Each election season brings with it a familiar frustration for Maltese citizens who have built lives abroad. Unless they can interrupt work, reorganise family life, reach an airport served by KM Malta Airlines, and secure a seat through the subsidised election fare system, they are effectively unable to exercise their democratic right.

For the 2026 general election, the Electoral Commission has confirmed that voters who will be abroad on polling day may vote early in Malta on Saturday 23rd May, ahead of polling day on Saturday 30th May. KM Malta Airlines has also announced €90 return fares and additional flights for eligible voters travelling back to Malta. Yet for those living outside the airline’s direct network, the offer remains limited.

For Ruth Baldacchino, a Dublin-based social justice expert and activist, LGBTQI rights advocate, and participatory philanthropy expert focused on gender justice, the issue is not willingness to vote, but access.

“Once again, I won’t be able to vote, not because I don’t want to, but because I cannot,” they said.

“I live in Dublin, a city KM Malta Airlines does not serve. To use the subsidised flight scheme, I would need to travel to London first: roughly 20 hours of transit because flights do not align, costs that quickly dwarf the €90 fare, and an entire working week disrupted. And that’s before we talk about people who don’t live in airport cities at all.”

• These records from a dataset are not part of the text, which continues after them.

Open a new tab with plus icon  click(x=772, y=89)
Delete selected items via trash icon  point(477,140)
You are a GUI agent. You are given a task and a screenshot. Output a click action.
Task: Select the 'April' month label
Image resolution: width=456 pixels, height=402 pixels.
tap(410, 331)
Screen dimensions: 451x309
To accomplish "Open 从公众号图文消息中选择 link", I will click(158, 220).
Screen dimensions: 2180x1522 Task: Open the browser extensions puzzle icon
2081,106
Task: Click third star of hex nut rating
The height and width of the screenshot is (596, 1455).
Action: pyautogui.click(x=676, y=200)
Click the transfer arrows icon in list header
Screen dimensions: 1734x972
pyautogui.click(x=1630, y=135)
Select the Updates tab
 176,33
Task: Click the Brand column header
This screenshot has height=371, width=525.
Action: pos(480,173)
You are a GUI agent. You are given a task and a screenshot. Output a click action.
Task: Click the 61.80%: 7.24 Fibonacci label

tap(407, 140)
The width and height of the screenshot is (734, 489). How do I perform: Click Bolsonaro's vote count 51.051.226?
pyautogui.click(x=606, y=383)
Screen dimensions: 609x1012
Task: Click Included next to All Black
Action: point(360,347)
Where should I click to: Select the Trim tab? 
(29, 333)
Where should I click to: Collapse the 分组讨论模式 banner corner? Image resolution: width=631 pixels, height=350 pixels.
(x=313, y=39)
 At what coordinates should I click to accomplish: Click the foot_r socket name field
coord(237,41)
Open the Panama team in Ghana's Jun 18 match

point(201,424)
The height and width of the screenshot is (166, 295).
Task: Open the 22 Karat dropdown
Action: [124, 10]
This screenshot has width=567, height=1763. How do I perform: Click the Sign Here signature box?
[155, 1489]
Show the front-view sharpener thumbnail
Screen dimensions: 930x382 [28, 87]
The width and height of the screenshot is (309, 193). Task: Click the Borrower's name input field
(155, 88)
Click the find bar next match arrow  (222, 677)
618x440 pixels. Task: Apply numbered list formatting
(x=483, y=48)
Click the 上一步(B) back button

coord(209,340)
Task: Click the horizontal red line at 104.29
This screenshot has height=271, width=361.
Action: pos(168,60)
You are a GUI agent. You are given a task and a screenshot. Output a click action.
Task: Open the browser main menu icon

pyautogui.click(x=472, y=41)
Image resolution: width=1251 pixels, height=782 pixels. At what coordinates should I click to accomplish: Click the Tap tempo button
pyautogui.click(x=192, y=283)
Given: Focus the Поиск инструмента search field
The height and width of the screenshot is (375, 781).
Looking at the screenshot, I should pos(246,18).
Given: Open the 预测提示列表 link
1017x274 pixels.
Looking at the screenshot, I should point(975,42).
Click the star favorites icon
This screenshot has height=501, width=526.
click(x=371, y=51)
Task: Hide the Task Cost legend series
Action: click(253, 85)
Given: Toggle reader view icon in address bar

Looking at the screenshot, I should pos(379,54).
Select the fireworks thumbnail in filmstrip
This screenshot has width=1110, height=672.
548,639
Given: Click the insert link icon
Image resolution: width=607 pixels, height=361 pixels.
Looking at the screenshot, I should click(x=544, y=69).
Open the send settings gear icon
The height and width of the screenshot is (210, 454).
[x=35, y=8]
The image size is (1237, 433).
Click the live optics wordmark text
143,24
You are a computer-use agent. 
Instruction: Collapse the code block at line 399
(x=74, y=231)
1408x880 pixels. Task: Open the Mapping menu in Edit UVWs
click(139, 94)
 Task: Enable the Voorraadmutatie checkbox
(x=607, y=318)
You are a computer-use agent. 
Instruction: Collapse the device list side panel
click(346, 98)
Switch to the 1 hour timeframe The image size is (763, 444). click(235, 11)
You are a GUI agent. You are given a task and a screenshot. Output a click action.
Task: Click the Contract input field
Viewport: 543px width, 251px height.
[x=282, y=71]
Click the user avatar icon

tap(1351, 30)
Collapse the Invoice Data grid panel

They added: “This is what democracy looks like, Maltese edition.”

Malta remains among the few EU countries where citizens abroad cannot vote remotely in national elections. While other countries have introduced postal voting, proxy voting, embassy voting, consular voting, or electronic voting for at least some external voters, Malta continues to rely on physical return. 

A European Commission study defines remote voting as mechanisms that allow voters to cast their ballot by means other than attending their assigned polling station in person, including postal and electronic options. 

The contrast is particularly striking when set against Malta’s own digital ambitions. Malta Diġitali (A Digital Malta) 2022-2027 sets out a national vision for digital transformation, with a focus on building a better society and a thriving economy through technology. Government has also framed digitalisation as a way for Malta to overcome the limits of size and compete in the fourth industrial revolution.

Yet voting remains firmly analogue for those abroad.

Christa Boffa, a content specialist based in Florence, said the burden placed on overseas citizens is increasingly difficult to justify.

“Another general election in Malta and, as a Maltese citizen living abroad, I still cannot vote in my own country’s elections unless I fly back home,” she said.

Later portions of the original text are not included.